Rachida Dati l’appelle le 27 mai, lui « promet un pacte de non-agression et souhaite des manœuvres de rapprochement dans plusieurs arrondissements ». Le 30 mai, mécontente d’une interview qu’Agnès Buzyn a donnée au Figaro, elle la rappelle, « m’agonit d’injures et me prévient qu’elle lâchera les chiens » (sic). Le 31 mai, à 23H, nouvel appel : « une tirade ininterrompue de 35 minutes de leçon politique, me citant successivement sa mère, sa fille, sa famille nombreuse, Simone Veil, Nicolas Sarkozy, Emmanuel Macron et chacun des conseillers du Président qu’elle dit avoir régulièrement au téléphone (…) Il est une heure du matin, j’ai réussi à placer trois mots. »
Cédric Villani non plus n’apparait pas sous son meilleur jour. Le 20 février, soit 24 heures avant le dépôt définitif des listes, il accepte une rencontre. Agnès Buzyn lui propose un accord, ce dernier fait semblant d’hésiter et Il faut attendre la fin de la réunion pour qu’il dise enfin la vérité : fusionner les deux listes, ce serait prendre le risque de dépasser le plafond des dépenses autorisées car il a déjà largement entamé les siennes ! Un cynisme que Cédric Villani développera d’ailleurs tout au long de la campagne des municipales. Ainsi, trois jours avant le premier tour, le 12 mars, il lui lance « J’irai au plus offrant ». Le 19 mai, il se propose d’être tête de liste de En Marche à sa place.
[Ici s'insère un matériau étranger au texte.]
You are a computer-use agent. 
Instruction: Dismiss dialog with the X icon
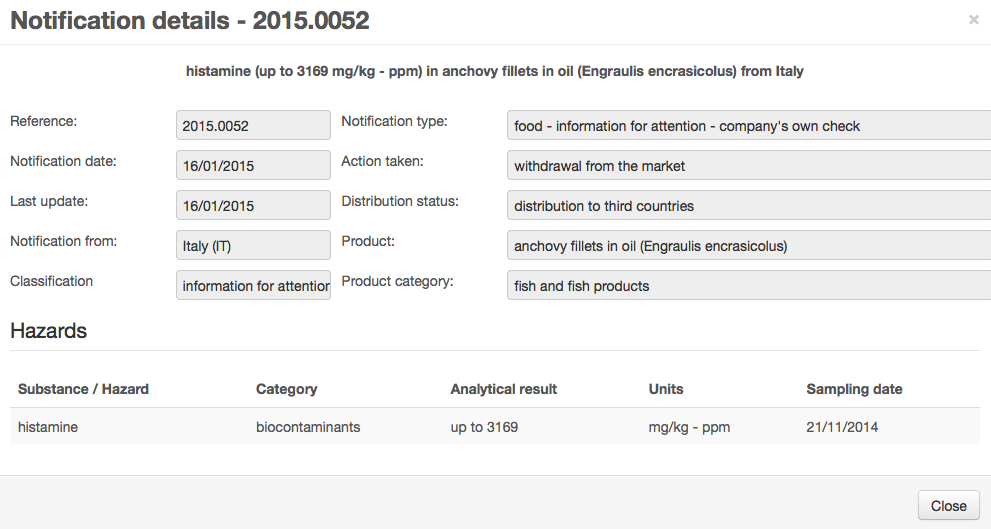tap(973, 20)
Et le 28 mai, il tente de négocier son ralliement à Anne Hidalgo – ralliement refusé en raison de ses exigences démesurées.
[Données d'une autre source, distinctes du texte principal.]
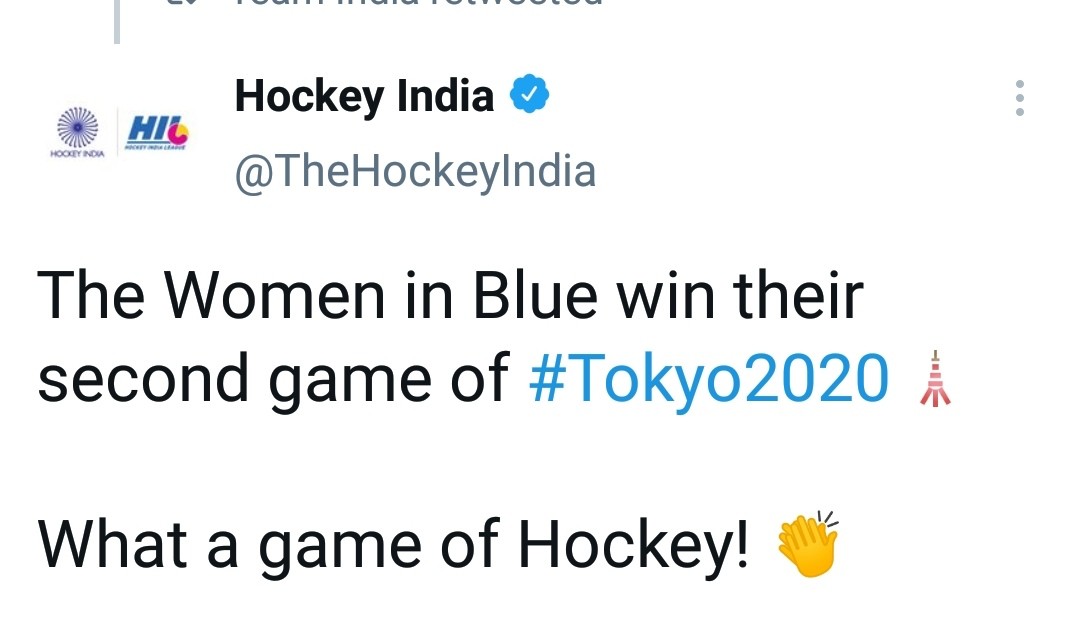Image resolution: width=1080 pixels, height=619 pixels.
Task: Open the @TheHockeyIndia handle
Action: (415, 171)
Le 4 mars, cette même Anne Hidalgo participe avec les autres candidats à un débat télévisé. Problème : « Elle a voulu venir en métro pour faire fille du peuple mais se trompe sur les lignes empruntées » et arrive en retard ! A en croire Agnès Buzyn, la Maire de Paris n’est d’ailleurs guère soutenue par certains ténors socialistes : Bertrand Delanoë « ne l’apprécie visiblement pas » mais il ne peut soutenir officiellement l’ex-ministre « car il ne veut pas trahir sa famille socialiste ». Quant à Jack Lang, il déplore « les goûts de chiotte » d’Anne Hidalgo en matière d’aménagement urbain. Ambiance …
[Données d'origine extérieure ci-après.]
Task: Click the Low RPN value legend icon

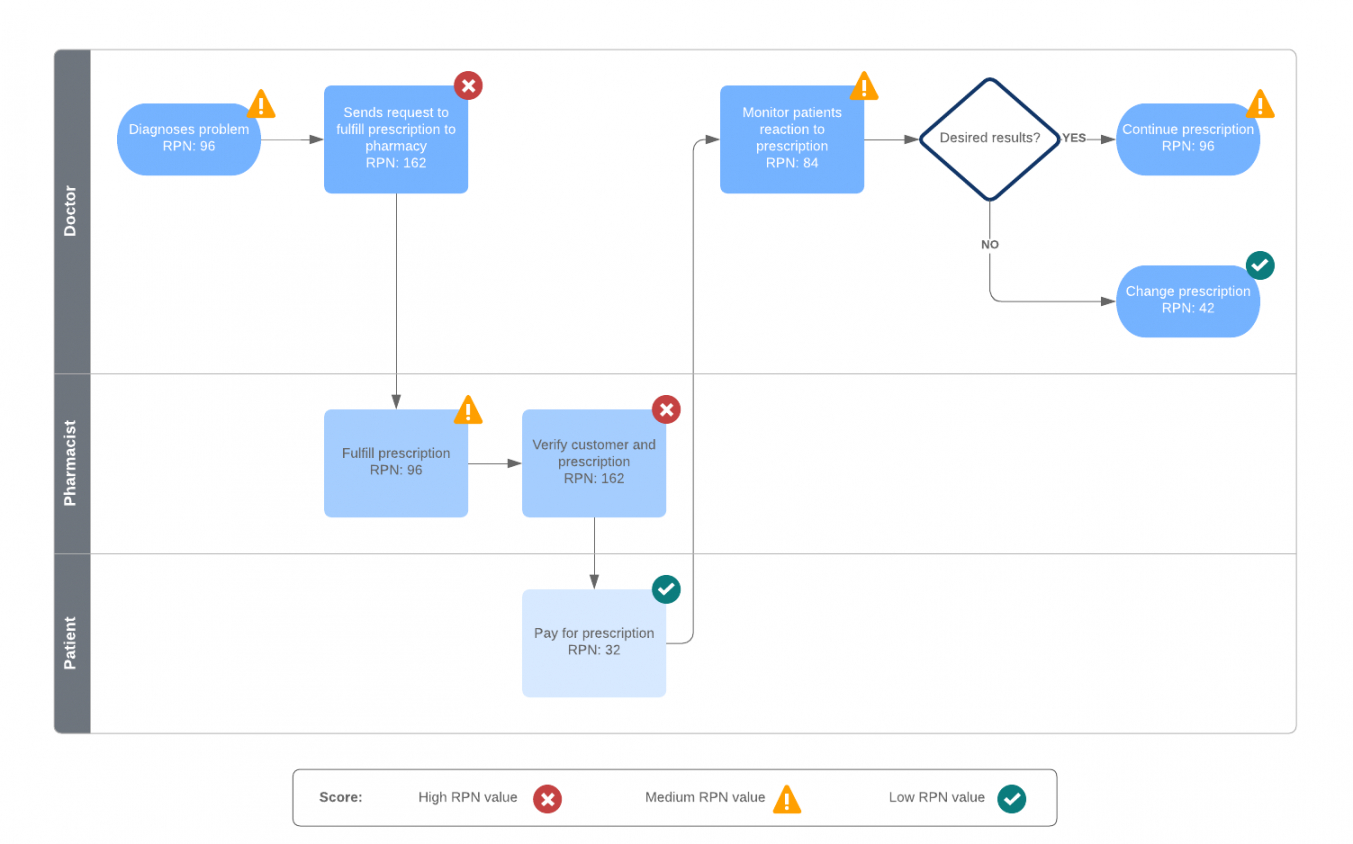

Mais le meilleur, le plus drôle du livre d’Agnès Buzyn sur le monde politique concerne Nicolas Sarkozy. Dans ce même débat télévisé du 4 mars, la candidate En Marche a eu l’outrecuidance de parler de « Monsieur Sarkozy » au lieu de « Monsieur le Président Sarkozy ». Crime de lèse-majesté impardonnable. Deux jours plus tard, celui-ci l’appelle : « Il éructe, me hurle dessus, me promet de « sulfater » ma campagne ». Après s’être platement excusée, Agnès Buzyn informe par texto le PR de la teneur de ces échanges. La réponse tombe 20 minutes plus tard : « C’est très bien si les choses se sont calmées avec NS. Il est très émotif et exotique, mais mieux vaut l’avoir neutre ou de son côté ».
« Exotique » … Pas sûr que Nicolas Sarkozy reprenne à son compte l’adjectif !
Non, décidément, Agnès Buzyn n’avait rien à faire dans ce marigot de crocodiles.